[What the task requires]:
Could every line of the data be copied out once more, exactly?

(Stored items)
<<<<
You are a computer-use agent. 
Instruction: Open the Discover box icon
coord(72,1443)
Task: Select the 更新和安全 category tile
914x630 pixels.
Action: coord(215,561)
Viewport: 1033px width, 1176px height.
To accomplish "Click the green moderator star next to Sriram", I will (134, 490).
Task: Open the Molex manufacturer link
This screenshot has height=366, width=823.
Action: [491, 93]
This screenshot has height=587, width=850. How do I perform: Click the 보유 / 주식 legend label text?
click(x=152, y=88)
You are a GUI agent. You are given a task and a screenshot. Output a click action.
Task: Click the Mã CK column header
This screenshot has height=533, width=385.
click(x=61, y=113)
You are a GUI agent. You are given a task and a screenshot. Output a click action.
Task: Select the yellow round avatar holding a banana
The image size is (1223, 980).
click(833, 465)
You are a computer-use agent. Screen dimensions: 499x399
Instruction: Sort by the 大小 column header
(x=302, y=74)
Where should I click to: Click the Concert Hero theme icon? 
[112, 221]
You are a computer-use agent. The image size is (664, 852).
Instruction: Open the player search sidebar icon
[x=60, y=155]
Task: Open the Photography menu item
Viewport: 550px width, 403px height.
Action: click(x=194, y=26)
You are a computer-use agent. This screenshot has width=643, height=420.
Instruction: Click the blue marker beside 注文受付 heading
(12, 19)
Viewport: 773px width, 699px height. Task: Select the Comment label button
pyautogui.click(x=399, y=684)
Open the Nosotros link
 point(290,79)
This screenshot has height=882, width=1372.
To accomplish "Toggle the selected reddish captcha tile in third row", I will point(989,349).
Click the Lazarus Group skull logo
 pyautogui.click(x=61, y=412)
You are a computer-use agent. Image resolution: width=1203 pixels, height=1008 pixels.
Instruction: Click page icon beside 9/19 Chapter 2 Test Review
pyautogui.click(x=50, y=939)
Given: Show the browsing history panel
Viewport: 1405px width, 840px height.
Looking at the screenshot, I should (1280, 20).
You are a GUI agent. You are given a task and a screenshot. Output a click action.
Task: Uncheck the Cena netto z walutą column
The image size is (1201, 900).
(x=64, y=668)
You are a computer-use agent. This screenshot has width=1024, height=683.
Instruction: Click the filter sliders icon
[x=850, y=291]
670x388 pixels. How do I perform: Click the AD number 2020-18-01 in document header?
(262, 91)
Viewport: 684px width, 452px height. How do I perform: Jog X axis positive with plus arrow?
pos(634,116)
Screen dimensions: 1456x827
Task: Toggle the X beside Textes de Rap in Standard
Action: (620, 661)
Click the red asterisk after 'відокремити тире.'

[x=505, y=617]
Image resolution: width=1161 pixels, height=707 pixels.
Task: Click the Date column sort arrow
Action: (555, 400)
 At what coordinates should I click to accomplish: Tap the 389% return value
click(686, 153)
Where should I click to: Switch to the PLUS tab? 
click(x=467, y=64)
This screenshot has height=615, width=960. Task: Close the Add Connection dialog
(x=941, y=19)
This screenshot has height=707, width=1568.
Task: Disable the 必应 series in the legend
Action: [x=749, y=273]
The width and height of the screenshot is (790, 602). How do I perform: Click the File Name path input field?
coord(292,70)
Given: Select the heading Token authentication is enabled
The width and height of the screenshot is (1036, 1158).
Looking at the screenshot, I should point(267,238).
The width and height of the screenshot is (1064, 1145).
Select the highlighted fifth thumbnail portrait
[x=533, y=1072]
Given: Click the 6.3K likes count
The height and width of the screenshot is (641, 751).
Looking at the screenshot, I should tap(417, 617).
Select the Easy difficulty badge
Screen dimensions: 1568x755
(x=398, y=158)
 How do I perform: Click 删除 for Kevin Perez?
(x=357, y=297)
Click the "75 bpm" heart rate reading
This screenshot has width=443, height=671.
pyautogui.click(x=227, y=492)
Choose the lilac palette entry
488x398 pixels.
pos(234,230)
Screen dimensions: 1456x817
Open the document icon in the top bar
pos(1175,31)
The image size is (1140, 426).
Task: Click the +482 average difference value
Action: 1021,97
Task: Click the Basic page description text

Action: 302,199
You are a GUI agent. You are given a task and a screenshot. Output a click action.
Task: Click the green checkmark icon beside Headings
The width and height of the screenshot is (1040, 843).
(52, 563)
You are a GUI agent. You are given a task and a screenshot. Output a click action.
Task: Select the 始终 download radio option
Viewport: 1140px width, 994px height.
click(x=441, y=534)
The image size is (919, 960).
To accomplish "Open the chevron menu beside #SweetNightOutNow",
>>>>
[Response for this exercise]:
You are a computer-use agent. 
Instruction: Open the Discover box icon
coord(72,1443)
Task: Select the 更新和安全 category tile
914x630 pixels.
Action: coord(215,561)
Viewport: 1033px width, 1176px height.
To accomplish "Click the green moderator star next to Sriram", I will (134, 490).
Task: Open the Molex manufacturer link
This screenshot has height=366, width=823.
Action: [491, 93]
This screenshot has height=587, width=850. How do I perform: Click the 보유 / 주식 legend label text?
click(x=152, y=88)
You are a GUI agent. You are given a task and a screenshot. Output a click action.
Task: Click the Mã CK column header
This screenshot has height=533, width=385.
click(x=61, y=113)
You are a GUI agent. You are given a task and a screenshot. Output a click action.
Task: Select the yellow round avatar holding a banana
The image size is (1223, 980).
click(833, 465)
You are a computer-use agent. Screen dimensions: 499x399
Instruction: Sort by the 大小 column header
(x=302, y=74)
Where should I click to: Click the Concert Hero theme icon? 
[112, 221]
You are a computer-use agent. The image size is (664, 852).
Instruction: Open the player search sidebar icon
[x=60, y=155]
Task: Open the Photography menu item
Viewport: 550px width, 403px height.
Action: click(x=194, y=26)
You are a computer-use agent. This screenshot has width=643, height=420.
Instruction: Click the blue marker beside 注文受付 heading
(12, 19)
Viewport: 773px width, 699px height. Task: Select the Comment label button
pyautogui.click(x=399, y=684)
Open the Nosotros link
 point(290,79)
This screenshot has height=882, width=1372.
To accomplish "Toggle the selected reddish captcha tile in third row", I will point(989,349).
Click the Lazarus Group skull logo
 pyautogui.click(x=61, y=412)
You are a computer-use agent. Image resolution: width=1203 pixels, height=1008 pixels.
Instruction: Click page icon beside 9/19 Chapter 2 Test Review
pyautogui.click(x=50, y=939)
Given: Show the browsing history panel
Viewport: 1405px width, 840px height.
Looking at the screenshot, I should (1280, 20).
You are a GUI agent. You are given a task and a screenshot. Output a click action.
Task: Uncheck the Cena netto z walutą column
The image size is (1201, 900).
(x=64, y=668)
You are a computer-use agent. This screenshot has width=1024, height=683.
Instruction: Click the filter sliders icon
[x=850, y=291]
670x388 pixels. How do I perform: Click the AD number 2020-18-01 in document header?
(262, 91)
Viewport: 684px width, 452px height. How do I perform: Jog X axis positive with plus arrow?
pos(634,116)
Screen dimensions: 1456x827
Task: Toggle the X beside Textes de Rap in Standard
Action: (620, 661)
Click the red asterisk after 'відокремити тире.'

[x=505, y=617]
Image resolution: width=1161 pixels, height=707 pixels.
Task: Click the Date column sort arrow
Action: (555, 400)
 At what coordinates should I click to accomplish: Tap the 389% return value
click(686, 153)
Where should I click to: Switch to the PLUS tab? 
click(x=467, y=64)
This screenshot has height=615, width=960. Task: Close the Add Connection dialog
(x=941, y=19)
This screenshot has height=707, width=1568.
Task: Disable the 必应 series in the legend
Action: [x=749, y=273]
The width and height of the screenshot is (790, 602). How do I perform: Click the File Name path input field?
coord(292,70)
Given: Select the heading Token authentication is enabled
The width and height of the screenshot is (1036, 1158).
Looking at the screenshot, I should point(267,238).
The width and height of the screenshot is (1064, 1145).
Select the highlighted fifth thumbnail portrait
[x=533, y=1072]
Given: Click the 6.3K likes count
The height and width of the screenshot is (641, 751).
Looking at the screenshot, I should tap(417, 617).
Select the Easy difficulty badge
Screen dimensions: 1568x755
(x=398, y=158)
 How do I perform: Click 删除 for Kevin Perez?
(x=357, y=297)
Click the "75 bpm" heart rate reading
This screenshot has width=443, height=671.
pyautogui.click(x=227, y=492)
Choose the lilac palette entry
488x398 pixels.
pos(234,230)
Screen dimensions: 1456x817
Open the document icon in the top bar
pos(1175,31)
The image size is (1140, 426).
Task: Click the +482 average difference value
Action: 1021,97
Task: Click the Basic page description text

Action: 302,199
You are a GUI agent. You are given a task and a screenshot. Output a click action.
Task: Click the green checkmark icon beside Headings
The width and height of the screenshot is (1040, 843).
(52, 563)
You are a GUI agent. You are given a task and a screenshot. Output a click action.
Task: Select the 始终 download radio option
Viewport: 1140px width, 994px height.
click(x=441, y=534)
The image size is (919, 960).
To accomplish "Open the chevron menu beside #SweetNightOutNow",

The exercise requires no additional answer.